Setidaknya baru 12 provinsi yang mencapai 70 persen sasaran vaksinasi dosis kedua. Selain itu baru enam provinsi yang mencapai target lebih dari 60 persen untuk vaksinasi dosis kedua pada lansia. Seluruh kepala daerah pun didorong agar segera mempercepat cakupan vaksinasi bagi masyarakat di daerahnya.
”Saat ini kita juga sudah menerapkan mekanisme heterologus untuk vaksinasi, baik untuk pemberian vaksinasi dosis kedua maupun booster. Ini juga berlaku pada sasaran vaksinasi yang jadwal vaksin dosis keduanya sudah terlewat lebih dari enam bulan. Jadi tidak perlu menunggu jenis vaksin tertentu karena bisa dikombinasikan dengan jenis vaksin lain,” kata Nadia.

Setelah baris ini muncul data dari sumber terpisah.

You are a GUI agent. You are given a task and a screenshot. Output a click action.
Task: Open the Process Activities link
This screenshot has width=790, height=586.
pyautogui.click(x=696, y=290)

Guru Besar Fakultas Kedokteran Universitas Indonesia, yang juga Direktur Pascasarjana Universitas YARSI, Tjandra Yoga Aditama menuturkan, sekalipun laju penularan Covid-19 mulai melandai, terdapat beberapa hal yang harus diperhatikan. Rumah sakit dan sistem kesehatan nasional harus tetap dipastikan siap untuk mengantisipasi terjadinya peningkatan kasus.
Pemberian vaksin penguat perlu ditingkatkan secara maksimal. Cakupan yang kini baru mencapai enam persen dinilai masih amat rendah untuk melindungi masyarakat dari ancaman penularan Covid-19.
Selain itu, kasus kematian harus ditekan secara optimal. Data Kementerian Kesehatan menunjukkan angka kematian akibat Covid-19 masih meningkat. Dalam sepekan terakhir, kematian pada kasus Covid-19 meningkat 16,7 persen.
”Surveilans harus terus dilakukan secara ketat sehingga jika terjadi peningkatan kasus bisa terdeteksi sejak dini. Peningkatan juga diperlukan pada WGS (pengurutan genom secara keseluruhan) untuk mewaspadai dan mendeteksi jika ada varian baru,” kata Tjandra.